--- START ---

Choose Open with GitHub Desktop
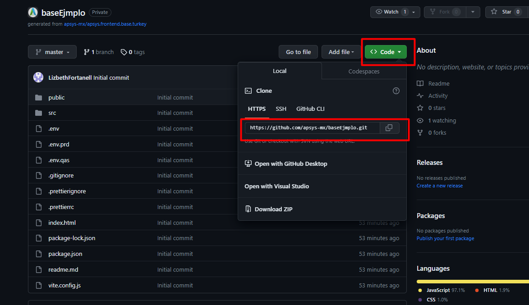Screen dimensions: 529x305 click(290, 164)
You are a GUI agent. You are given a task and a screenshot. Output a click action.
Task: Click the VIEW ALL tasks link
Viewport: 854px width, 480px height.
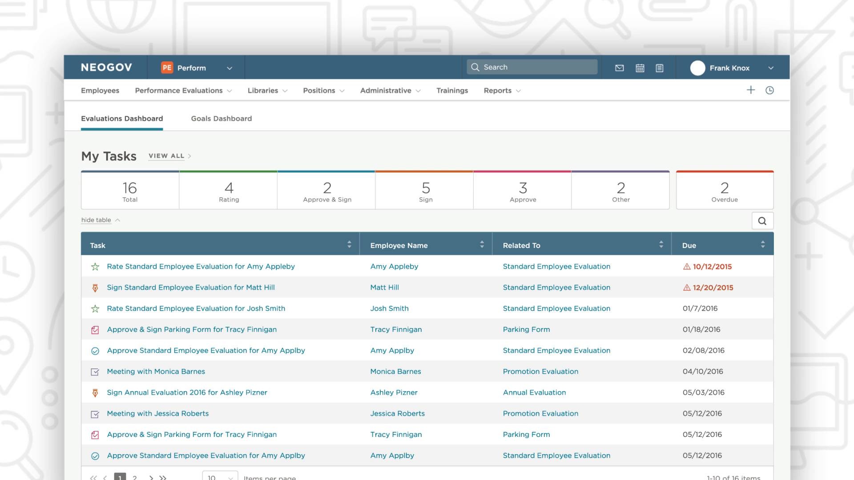[166, 156]
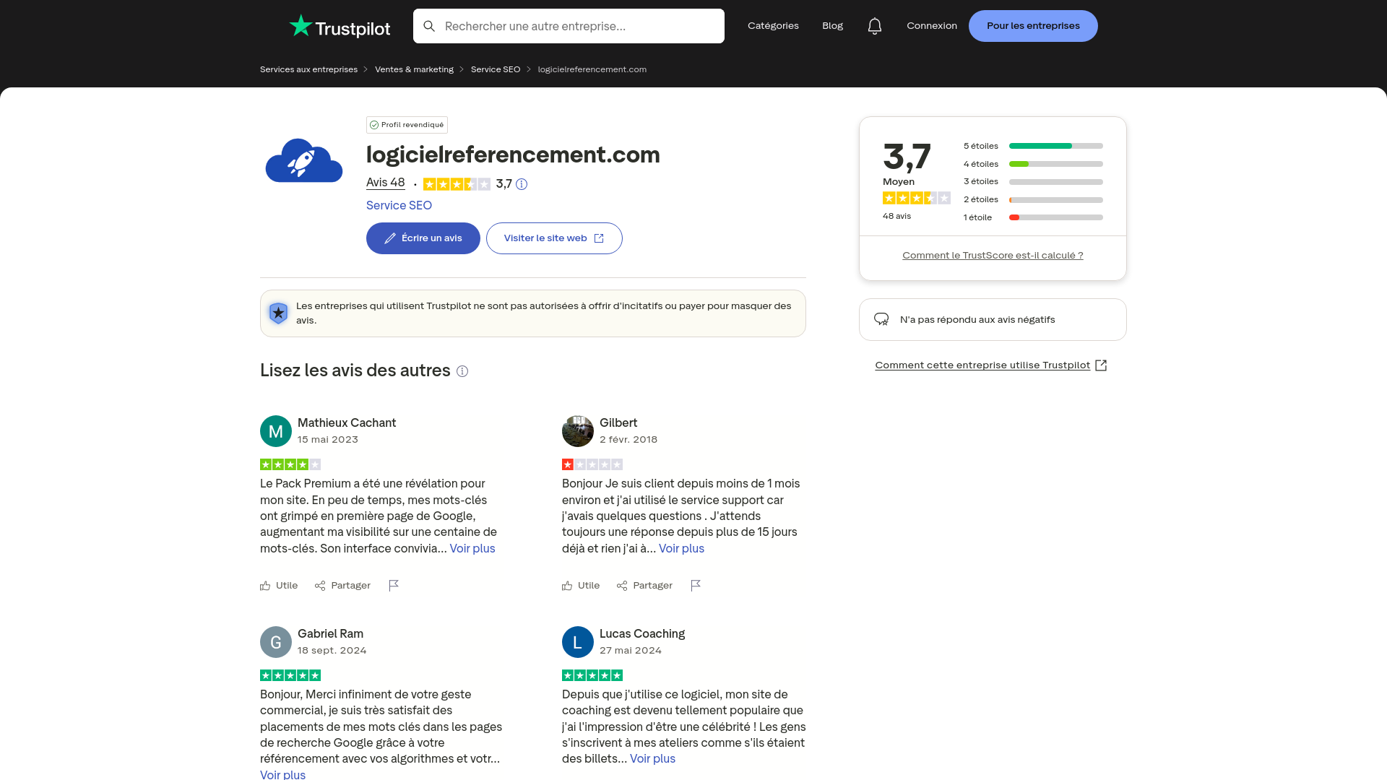Click the share icon under Gilbert's review
The height and width of the screenshot is (780, 1387).
622,586
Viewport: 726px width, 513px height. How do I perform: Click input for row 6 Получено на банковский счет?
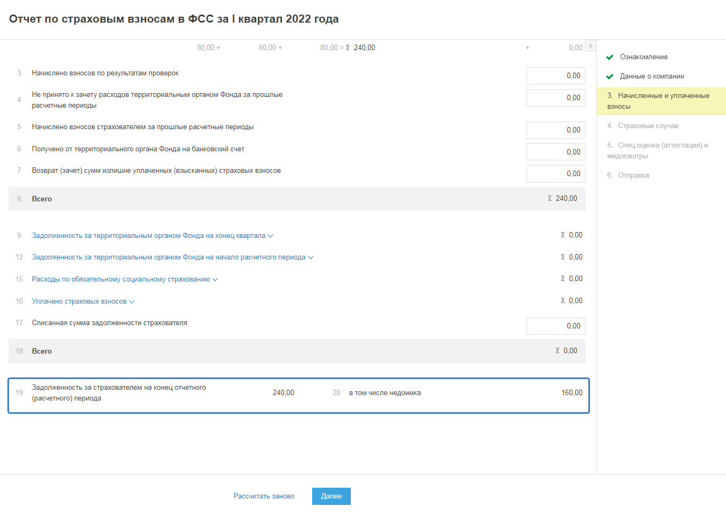tap(555, 152)
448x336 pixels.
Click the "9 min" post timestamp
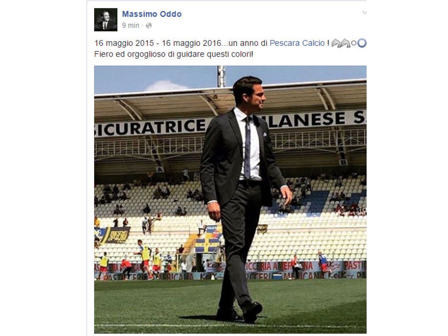pos(130,26)
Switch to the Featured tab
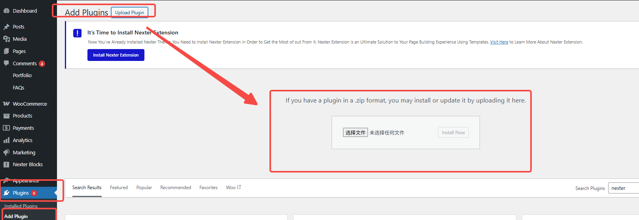 pos(119,188)
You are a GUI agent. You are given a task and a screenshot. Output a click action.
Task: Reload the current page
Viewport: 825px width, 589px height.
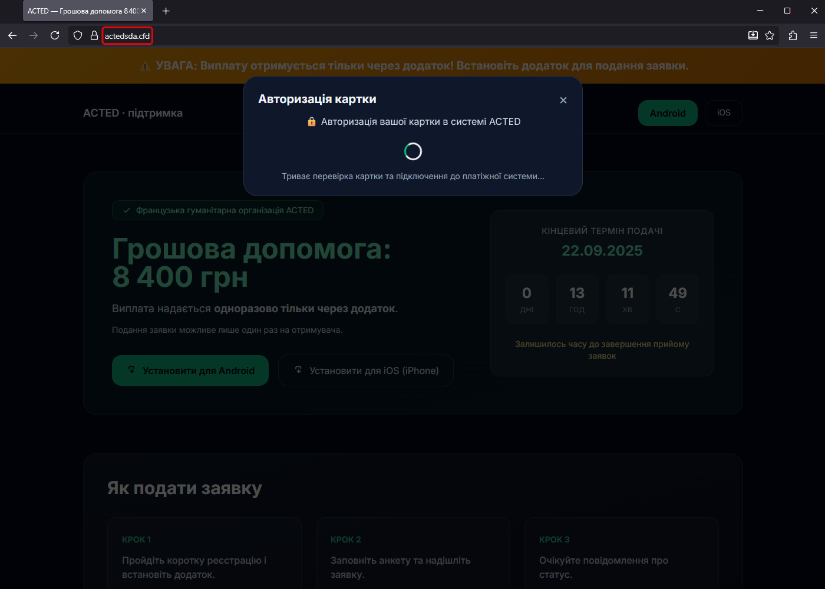[55, 36]
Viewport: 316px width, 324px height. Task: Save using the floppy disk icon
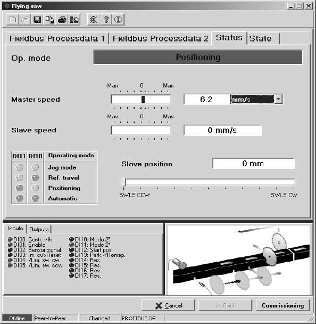pos(37,20)
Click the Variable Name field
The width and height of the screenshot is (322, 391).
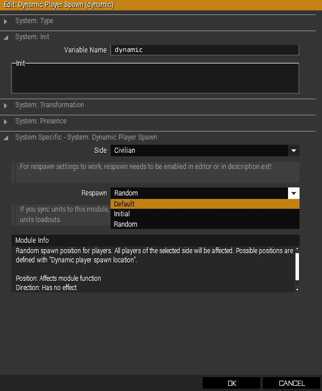204,50
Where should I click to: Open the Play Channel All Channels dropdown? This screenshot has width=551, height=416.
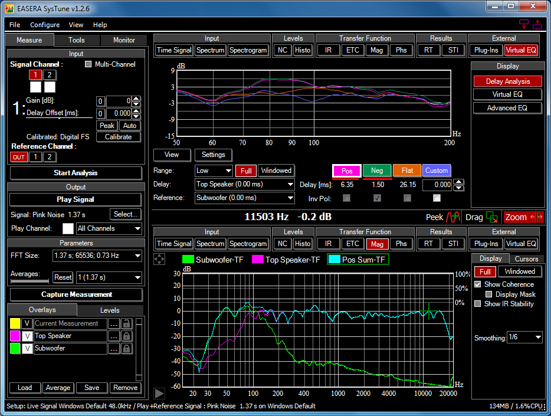[x=109, y=228]
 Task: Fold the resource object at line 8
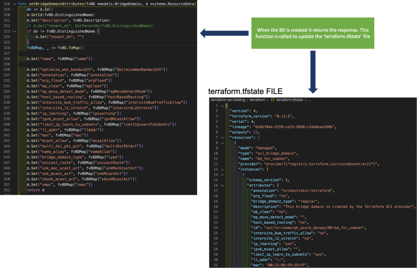click(x=222, y=143)
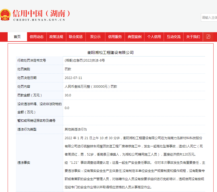Go to the 信用动态 menu item

(x=37, y=37)
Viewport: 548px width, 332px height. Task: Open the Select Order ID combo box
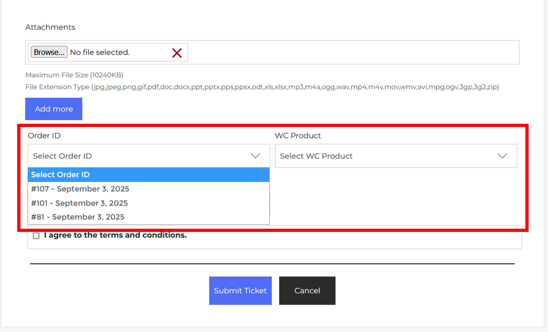pos(140,156)
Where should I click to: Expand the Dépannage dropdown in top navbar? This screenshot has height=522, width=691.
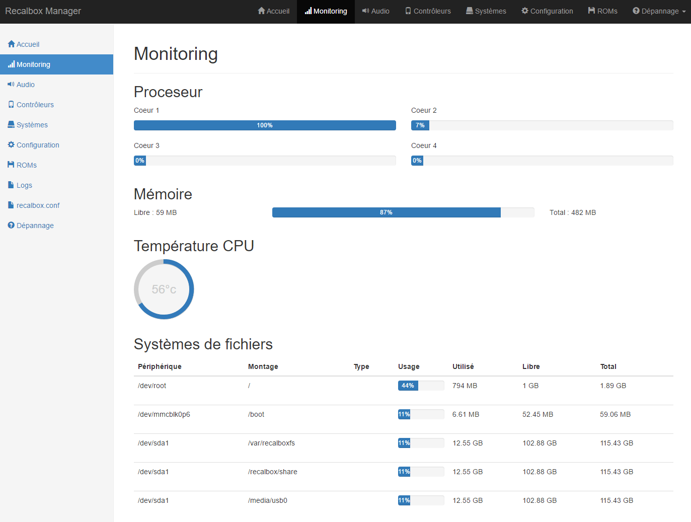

--- END ---

__Written task__
Return the items from the line holding "448x336 pixels." through the end of the items, inclusive, copied word for word. Omit the pictures.

__Task result__
448x336 pixels.
Click the "9 min" post timestamp
pos(130,26)
Switch to the Featured tab
 pos(119,188)
You are a GUI agent. You are given a task and a screenshot. Output a click action.
Task: Reload the current page
Viewport: 825px width, 589px height.
[55, 36]
Viewport: 316px width, 324px height. Task: Save using the floppy disk icon
pos(37,20)
Click the Variable Name field
The width and height of the screenshot is (322, 391).
204,50
Where should I click to: Open the Play Channel All Channels dropdown? This screenshot has width=551, height=416.
[x=109, y=228]
 Task: Fold the resource object at line 8
click(x=222, y=143)
Go to the 信用动态 menu item

(x=37, y=37)
Viewport: 548px width, 332px height. Task: Open the Select Order ID combo box
pos(140,156)
Where should I click to: Expand the Dépannage dropdown in top navbar? This screenshot has height=522, width=691.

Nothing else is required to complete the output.